The earthquake that the Bulgarian capital Sofia experienced at 3 am on Tuesday has been the strongest in its history since 1858, i.e. in 154 years, historical records indicate.
On Tuesday, Bulgaria’s territory saw over 60 weak aftershocks after the 5.8-5.9-magnitude it experienced early Tuesday morning, according to the Geophysics Institute of the Bulgarian Academy of Sciences.
All of the 60 aftershocks had magnitudes of over 1 on the Richter scale, and their epicenters were around the western Bulgarian city of Pernik, where the initial earthquake hit at about 2:58 am on Tuesday. Some of the major aftershocks had a magnitude of 4.2-4.7, and were felt in Pernik and Sofia.
On September 30, 1858, when the future Bulgarian capital was still only a provincial town in the Ottoman Empire, it suffered an earthquake that had an estimated magnitude of 6.6-7.0 on the Richter Scale, damaging some 80% of its buildings.

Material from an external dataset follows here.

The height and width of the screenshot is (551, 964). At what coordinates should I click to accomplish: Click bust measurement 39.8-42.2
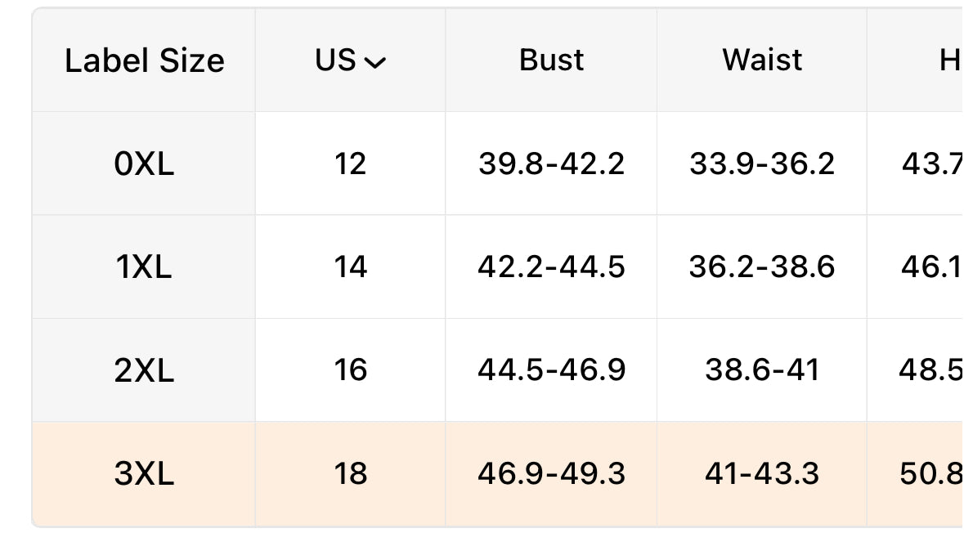[551, 164]
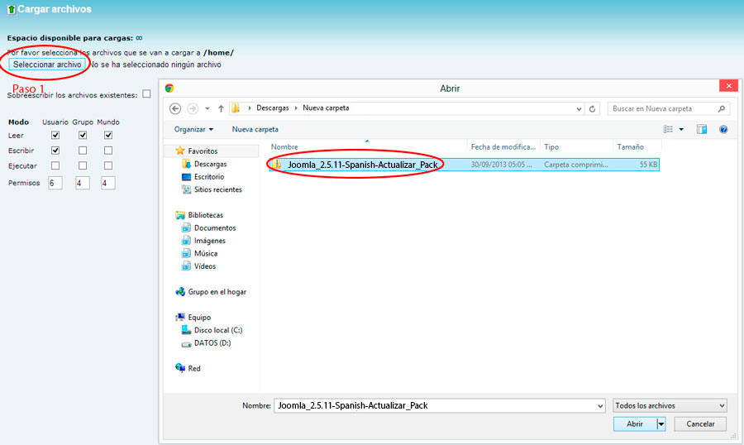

As a result of the earthquake, 19 out of the 24 then mosques in Sofia saw their minarets collapse, while only two out of the seven churches remained operational. The 1858 earthquake claimed 4 lives in Sofia, and created huge cracks in the ground outside of the town.
The May 22, 2012, earthquake in Sofia, Pernik, and other parts of Western and Southern Bulgaria luckily, also pales in comparison with the strongest earthquake in the country ever – the March 17, 1942, earthquake in the southeastern town of Chirpan
Another strong earthquake in Bulgaria was the 1977 quake with its epicenter in Vrancea, Romania, which killed between 100 and 250 people in the Bulgarian Danube town of Svishtov, according to various estimates.
The latest earthquake in Sofia is comparable to the December 7, 1986 earthquake in Northeastern Bulgaria, which killed two people, and destroyed 150 buildings in the town of Strazhitsa.
After 2000, Bulgaria has seen a total of seven earthquakes with a magnitude beyond 4 on the Richter scale. The strongest one was in 2009 in the Black Sea near the town of Shabla, with a magnitude of 4.8.